PROVIDED PASSAGE
++++++++++++++++++++

1) I have to get all public appearances approved by my higher-ups. Quite standard procedure but rules is rules. As I’m relatively new to the WSJ, I’m not sure how open they are to this sort of thing.
2) I’m not an advocate of a position the way you are. I don’t have a stake in the outcome. Instead, I have a view on the way the legal documents work, a view on the prospects of the companies and a view on desirable reforms for housing. I’m willing to defend these views but it should be clear that that is all they are: informed opinions.
3) We’ll have to agree on format, question for debate, and all that.
4) No debate will take place if there are any further attacks on my character, my employer, or similar fits of insulting behavior. I have no interest in debating fools or fanatics who cannot conduct themselves in a civilized way.
5) Although I cannot speak for my employers, your earlier attacks on them make it impossible for me to contemplate even asking them if I could debate you. You’ve already gone beyond the realm of civilized discourse.
6) So you’ll have to find a suitable person for me to debate on the subject.
He starts out stating fairly normal terms of debate and then like the government he defends takes a schizophrenic turn and proceeds to decline to debate based on our characterizations of him and the WSJ.
(Our reply)
John, I apologize if you have taken offense to our characterizations of you and the WSJ. It is simply our belief that you and the WSJ have been presenting a very one-sided view of the Fannie/Freddie story that has led us to draw these conclusions. The lack of honest reporting concerning the blatant theft of all of Fannie and Freddies profits is especially alarming to us.
I think the debate could help everyone involved get a much better grasp on the true picture. I also believe that a debate such as this could attract quite a bit of attention, and it would be nice if we could use it to raise money for charity.
I am open to a variety of terms and understand that you have obligations to consider as well. I would propose that we set up an online forum in which to have it.
We could have a moderator (Malka Zeefe has offered) who would review our proposed questions/topics and present them. We do not have to have strict time constraints; it can be fairly open-ended.
We could each invite other people to join our respective side to offer a broader array of opinions.

++++++++++++++++++++

GIVEN ENTRIES

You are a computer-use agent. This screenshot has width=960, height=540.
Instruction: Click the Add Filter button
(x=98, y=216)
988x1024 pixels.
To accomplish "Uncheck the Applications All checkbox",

++++++++++++++++++++

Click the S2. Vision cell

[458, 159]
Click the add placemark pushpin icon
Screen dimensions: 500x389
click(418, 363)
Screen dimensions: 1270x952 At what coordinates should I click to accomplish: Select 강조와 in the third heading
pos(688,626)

++++++++++++++++++++

SHORT EXERCISE
Edit the debate text by quoting the part that begins with the words containing "We could have" and ends with "be fairly open-ended.", replacing "moderator" with "facilitator".

COMPLETE ANSWER
We could have a facilitator (Malka Zeefe has offered) who would review our proposed questions/topics and present them. We do not have to have strict time constraints; it can be fairly open-ended.